Spraak- en taalstoornissen

Er is sprake van een spraakstoornis wanneer er problemen zijn met het uitvoeren van de spreekbewegingen, waardoor de spraakklanken niet goed klinken (vb. slissen, lispelen, ...). Soms kan het kind de klank niet vormen en slaat hij/zij deze over of vervangt het door een andere klank.
Sommige kinderen beheersen de fijne motoriek van het spreken nog onvoldoende, andere kunnen problemen hebben met de planning en aansturing van de spreekbewegingen.

De taalontwikkeling verloopt volgens een bepaald patroon (de verschillende stadia van de taalontwikkeling). Bij een aantal kinderen kent deze ontwikkeling een vertraagd of afwijkend verloop. De stoornis treft zowel de ontwikkeling van de taalvorm (verbuigingen en vervoegingen en de zinsbouw), de taalinhoud (woordenschat) als het taalgebruik.
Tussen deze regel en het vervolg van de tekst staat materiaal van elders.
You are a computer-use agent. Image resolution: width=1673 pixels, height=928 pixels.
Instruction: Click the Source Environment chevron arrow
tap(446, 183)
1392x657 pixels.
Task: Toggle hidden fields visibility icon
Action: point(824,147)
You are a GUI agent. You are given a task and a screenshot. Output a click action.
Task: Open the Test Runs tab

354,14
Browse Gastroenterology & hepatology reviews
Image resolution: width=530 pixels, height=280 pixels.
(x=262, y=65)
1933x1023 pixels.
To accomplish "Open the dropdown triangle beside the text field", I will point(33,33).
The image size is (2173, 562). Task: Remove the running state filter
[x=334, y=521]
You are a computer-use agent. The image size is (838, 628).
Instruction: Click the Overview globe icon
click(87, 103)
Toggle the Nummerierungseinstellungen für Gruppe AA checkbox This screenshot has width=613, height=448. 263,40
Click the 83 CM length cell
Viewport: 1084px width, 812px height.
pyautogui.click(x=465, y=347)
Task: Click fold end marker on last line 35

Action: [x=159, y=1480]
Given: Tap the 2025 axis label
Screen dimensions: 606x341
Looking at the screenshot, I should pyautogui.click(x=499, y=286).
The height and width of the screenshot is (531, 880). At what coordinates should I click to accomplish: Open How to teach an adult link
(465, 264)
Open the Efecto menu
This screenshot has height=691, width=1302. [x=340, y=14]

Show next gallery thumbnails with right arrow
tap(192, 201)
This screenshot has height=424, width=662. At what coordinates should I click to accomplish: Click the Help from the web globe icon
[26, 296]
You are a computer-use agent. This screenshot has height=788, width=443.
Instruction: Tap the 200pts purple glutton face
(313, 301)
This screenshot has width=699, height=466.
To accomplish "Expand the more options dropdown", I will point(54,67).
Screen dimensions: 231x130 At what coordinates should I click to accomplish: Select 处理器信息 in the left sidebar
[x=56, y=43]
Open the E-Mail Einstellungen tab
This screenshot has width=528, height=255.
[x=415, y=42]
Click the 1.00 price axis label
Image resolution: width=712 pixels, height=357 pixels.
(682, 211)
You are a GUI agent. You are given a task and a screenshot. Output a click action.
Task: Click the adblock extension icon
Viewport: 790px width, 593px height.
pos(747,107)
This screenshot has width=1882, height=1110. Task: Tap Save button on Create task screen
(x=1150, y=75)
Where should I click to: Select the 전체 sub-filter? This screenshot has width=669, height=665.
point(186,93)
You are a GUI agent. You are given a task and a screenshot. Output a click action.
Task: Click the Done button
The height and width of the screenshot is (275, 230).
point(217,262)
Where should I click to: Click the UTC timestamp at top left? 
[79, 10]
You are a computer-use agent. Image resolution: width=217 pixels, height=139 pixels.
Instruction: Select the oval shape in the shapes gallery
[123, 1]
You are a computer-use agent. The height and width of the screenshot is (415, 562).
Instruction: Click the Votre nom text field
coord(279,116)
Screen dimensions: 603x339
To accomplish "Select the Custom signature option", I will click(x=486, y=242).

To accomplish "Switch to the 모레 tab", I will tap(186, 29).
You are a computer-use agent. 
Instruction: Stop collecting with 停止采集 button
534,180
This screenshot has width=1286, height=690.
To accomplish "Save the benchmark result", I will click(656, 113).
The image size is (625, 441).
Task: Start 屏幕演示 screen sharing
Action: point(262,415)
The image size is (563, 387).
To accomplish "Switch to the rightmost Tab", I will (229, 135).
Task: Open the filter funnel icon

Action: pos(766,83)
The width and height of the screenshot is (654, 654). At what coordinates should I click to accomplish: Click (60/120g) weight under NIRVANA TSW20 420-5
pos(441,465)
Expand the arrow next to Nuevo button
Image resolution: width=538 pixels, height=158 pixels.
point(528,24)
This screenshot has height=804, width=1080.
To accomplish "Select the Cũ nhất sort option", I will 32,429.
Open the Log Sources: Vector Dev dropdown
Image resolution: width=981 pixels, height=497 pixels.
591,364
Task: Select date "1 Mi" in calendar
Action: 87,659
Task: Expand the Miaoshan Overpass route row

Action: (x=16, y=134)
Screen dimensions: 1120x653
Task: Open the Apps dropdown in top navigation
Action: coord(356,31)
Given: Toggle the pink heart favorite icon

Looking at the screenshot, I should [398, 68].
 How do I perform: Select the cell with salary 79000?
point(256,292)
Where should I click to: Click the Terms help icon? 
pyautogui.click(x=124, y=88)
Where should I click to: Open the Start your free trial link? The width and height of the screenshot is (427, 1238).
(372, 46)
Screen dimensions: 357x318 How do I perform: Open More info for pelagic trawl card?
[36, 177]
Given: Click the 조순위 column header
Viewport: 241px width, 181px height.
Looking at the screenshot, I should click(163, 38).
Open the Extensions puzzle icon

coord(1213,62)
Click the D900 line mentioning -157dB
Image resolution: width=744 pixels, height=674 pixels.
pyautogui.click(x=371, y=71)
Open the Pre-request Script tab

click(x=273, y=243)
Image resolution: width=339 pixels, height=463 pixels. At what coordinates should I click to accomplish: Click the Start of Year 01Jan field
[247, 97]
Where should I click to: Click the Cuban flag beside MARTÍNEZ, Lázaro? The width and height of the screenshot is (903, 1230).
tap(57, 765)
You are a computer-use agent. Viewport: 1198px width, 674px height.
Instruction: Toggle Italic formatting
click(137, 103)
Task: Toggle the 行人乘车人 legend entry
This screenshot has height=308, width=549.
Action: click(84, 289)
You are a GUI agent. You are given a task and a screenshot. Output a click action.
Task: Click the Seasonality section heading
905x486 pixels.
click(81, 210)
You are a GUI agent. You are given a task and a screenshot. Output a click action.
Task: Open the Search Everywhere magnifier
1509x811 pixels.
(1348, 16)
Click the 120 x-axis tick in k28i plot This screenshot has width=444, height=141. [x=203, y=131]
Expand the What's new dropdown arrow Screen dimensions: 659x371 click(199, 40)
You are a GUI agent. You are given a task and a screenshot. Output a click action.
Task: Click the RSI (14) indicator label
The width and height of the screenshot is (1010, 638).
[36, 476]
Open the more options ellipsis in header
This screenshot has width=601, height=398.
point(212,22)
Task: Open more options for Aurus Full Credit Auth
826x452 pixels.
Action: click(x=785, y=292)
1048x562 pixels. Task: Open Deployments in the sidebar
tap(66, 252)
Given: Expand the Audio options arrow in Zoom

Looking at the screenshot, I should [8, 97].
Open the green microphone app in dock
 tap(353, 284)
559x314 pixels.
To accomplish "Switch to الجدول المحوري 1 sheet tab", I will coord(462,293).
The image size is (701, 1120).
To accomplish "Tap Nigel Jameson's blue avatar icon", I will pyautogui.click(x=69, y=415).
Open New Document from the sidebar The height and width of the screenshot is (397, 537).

Oromyofunctionele stoornissen

Bij myofunctionele stoornissen vertoont het kind een afwijkend mondpatroon. Infantiele mondgewoonten zoals duimzuigen/ mondademen en foutief slikken kunnen de groei van de gebitselementen en het verhemelte negatief beïnvloeden.  

Deze mondgewoonten leiden tot de verslapping van lip- en tongspieren. Hierdoor duwt de tong tegen en/of tussen de tanden in plaats van aangezogen te liggen tegen het gehemelte.

Foutieve mondgewoonten moeten stap voor stap afgeleerd worden. Dit gebeurt samen met de omgeving van het kind. Nadat de foutieve gewoonten zijn afgeleerd, wordt het correcte gedrag stapsgewijs aangeleerd. Ook hier is een goede samenwerking belangrijk om automatisatie en transfer naar dagdagelijkse situaties mogelijk te maken.  

Leerstoornissen 

(lezen, rekenen, schrijven)

Leerstoornissen vinden hun oorsprong in een eerder beperkt taalvermogen van het kind. Het kind heeft dan problemen met het omzetten van de gesproken taal in geschreven taal (spellen) en/of het omzetten van schrijftaal naar spraak (lezen).
Dyslexie/dysorthografie is een stoornis die gekenmerkt wordt door een hardnekkig probleem met het aanleren en/of vlot toepassen van lezen en/of spellen op woordniveau.
Bij rekenstoornissen is er sprake van moeilijkheden bij specifieke rekenvaardigheden.
Dyscalculie is een stoornis die wordt gekenmerkt door een hardnekkig probleem met het aanleren, oproepen en/of toepassen van rekenvaardigheden.

Typ10

Vlot en blind leren typen met 10 vingers op een speelse en kindvriendelijke manier.Typ Tien is een aangepast typprogramma voor kinderen vanaf 8 à 9 jaar (vanaf 3de leerjaar)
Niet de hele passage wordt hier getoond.